Rispone, a successful business executive, is known for founding a specialty contracting company, serving as a longtime donor to conservative causes, and spending millions of his own money into his campaign. He’s argued that he is best positioned to advance Republican priorities, like tax cuts, and, of course, that he’s tightly aligned with the president.
“Louisiana cannot take four more years of a liberal Democrat governor raising your taxes, killing your jobs, attacking your industries, and taking money from open borders extremists,” Trump argued at a rally while stumping for Rispone.
Trump’s visits to the state matter quite a bit, says Christie Maloyed, a political science professor at the University of Louisiana at Lafayette.
“There was not significant outreach by the Edwards campaign during the primary election, whereas for the primary, the Republicans were extremely energized, bringing in Mike Pence, Donald Trump Jr., and Donald Trump himself,” she told Vox, noting that the visits translated to a surge in turnout during the state’s jungle primary, compared to the one in 2015.
The race is the latest test of Trump’s endorsement power and a potential testament to Republican dominance in Louisiana
Because it’s taking place after both the Mississippi and Kentucky races, Louisiana is effectively the third litmus test of Trump’s endorsement in a Republican state. How much a Trump endorsement can affect a race is a key question going into the 2020 election, which will feature dozens of Republicans on the ballot, some of whom will be counting on the president’s assistance in competitive statewide races.
While experts caution that the president’s support isn’t able to save flawed candidates, like Kentucky Gov. Matt Bevin, who lost his reelection bid after angering various constituencies, a Rispone loss would mean that two of three statewide officials Trump has backed in recent races have failed.
Matt Sullivan/Getty ImagesCommunity members listen as President Trump speaks during a “Keep America Great” rally in Monroe, Louisiana on November 6, 2019.
Although these outcomes can’t entirely be attributed to the president, they certainly wouldn’t be a positive sign for Trump, even if the specific candidacies of Rispone and Bevin weren’t that strong. Additionally, Edward’s reelection could suggest that Democrats shouldn’t cede southern states completely, encouraging the party and its donors to invest more heavily in future races.
“A John Bel win would mean that the Democratic moderate is not dead in the South,” says pollster and political strategist John Couvillon. “You don’t need to write the South off a hundred percent of the time.”
But while an Edwards victory would be significant symbolically and could build momentum for future power shifts, at the present its effect on the day-to-day lives of Louisianans would be limited.

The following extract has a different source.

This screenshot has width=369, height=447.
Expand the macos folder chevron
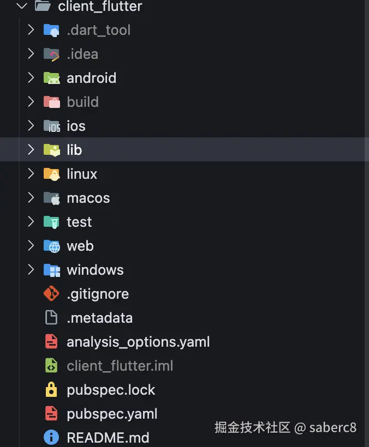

This is because Louisiana, in particular, has seen Republicans grow increasingly more dominant with every election cycle, so much so that members of the party are hoping to establish a supermajority in the state’s House and Senate following this cycle. If they hit this threshold, Republican lawmakers could theoretically overturn potential vetoes were Edwards to stay in office, giving them broad power to dictate policy. And perhaps of greater significance to Democrats in the state, a Republican legislative supermajority would have significant sway in redrawing district lines following the 2020 census.
Much of the state’s shift in favor of Republicans has been due to rural districts moving toward conservatives, with a number of those legislative seats flipping from Democrat to Republican this cycle. A district map redrawn by Republicans could help ensure these shifts are permanent.
The gubernatorial election this week will determine whether Republicans will have to reckon with a Democratic governor as they seek to make these moves.